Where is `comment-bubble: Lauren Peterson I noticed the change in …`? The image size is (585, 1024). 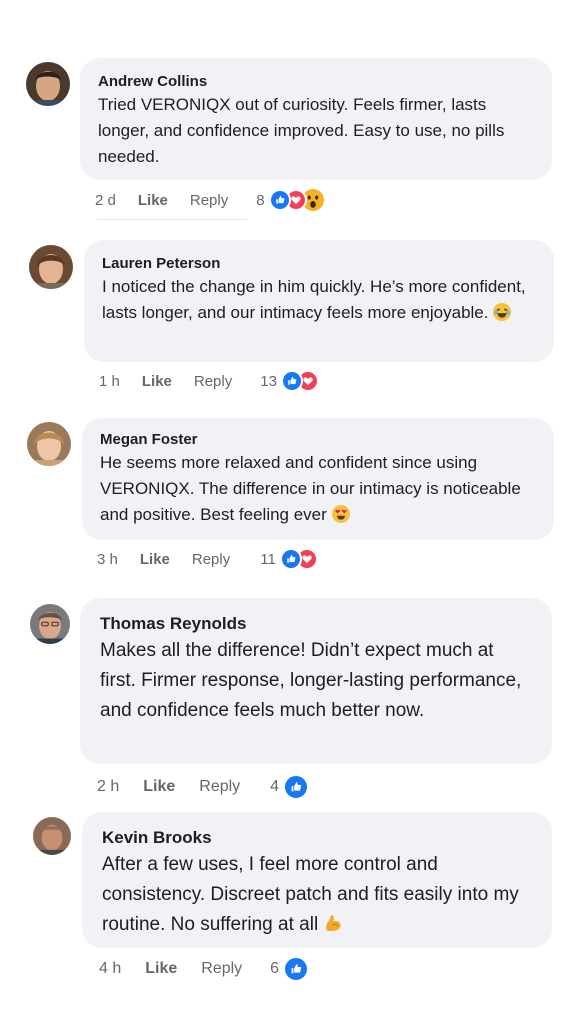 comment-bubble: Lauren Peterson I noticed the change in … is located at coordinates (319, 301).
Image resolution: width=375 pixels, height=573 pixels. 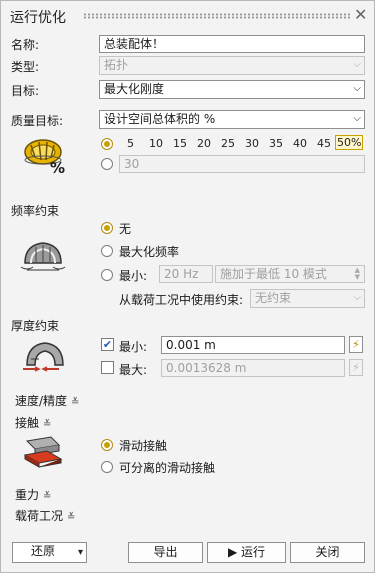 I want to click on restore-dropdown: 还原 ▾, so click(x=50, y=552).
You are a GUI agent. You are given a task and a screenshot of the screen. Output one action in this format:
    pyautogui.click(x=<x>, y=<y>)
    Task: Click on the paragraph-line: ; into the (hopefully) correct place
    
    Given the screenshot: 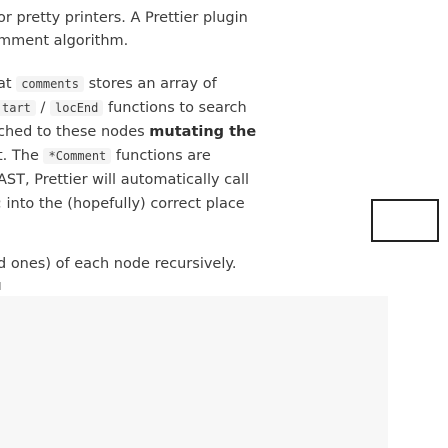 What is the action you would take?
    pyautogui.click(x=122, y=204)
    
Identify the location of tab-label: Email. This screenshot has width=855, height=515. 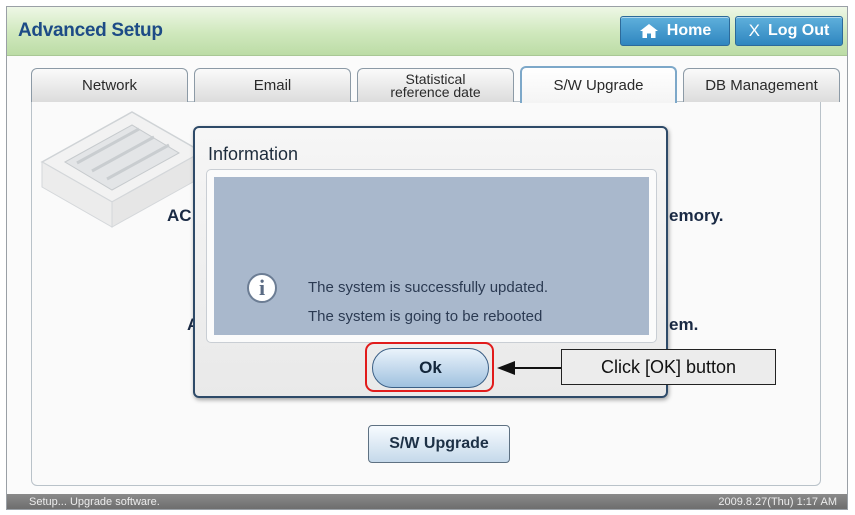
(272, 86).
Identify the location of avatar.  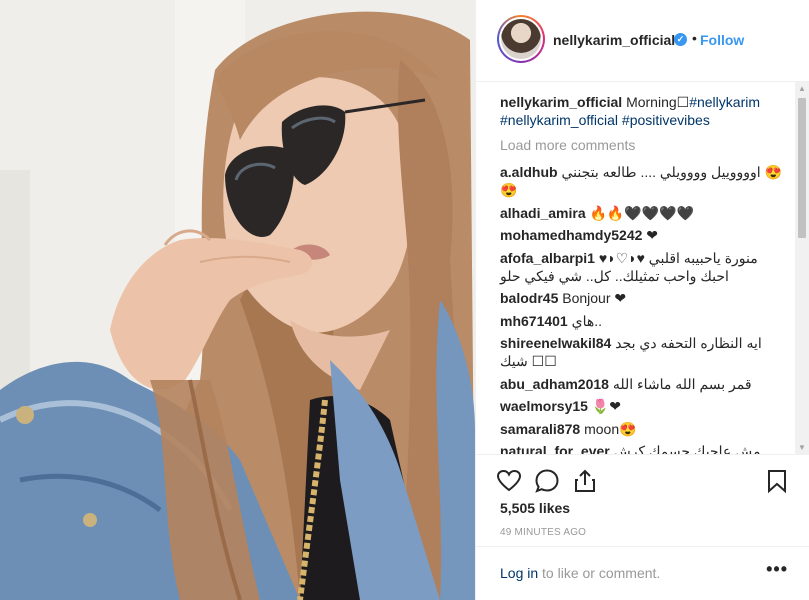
━━━━━━━━
=== BRIEF ===
Copy out verbatim the lines of the records from the one containing "Identify the location of tab-label: Email." through the end of the records, both ends included, and omit the pictures.

=== RESPONSE AREA ===
Identify the location of tab-label: Email. This screenshot has width=855, height=515. 
(272, 86).
Identify the location of avatar.  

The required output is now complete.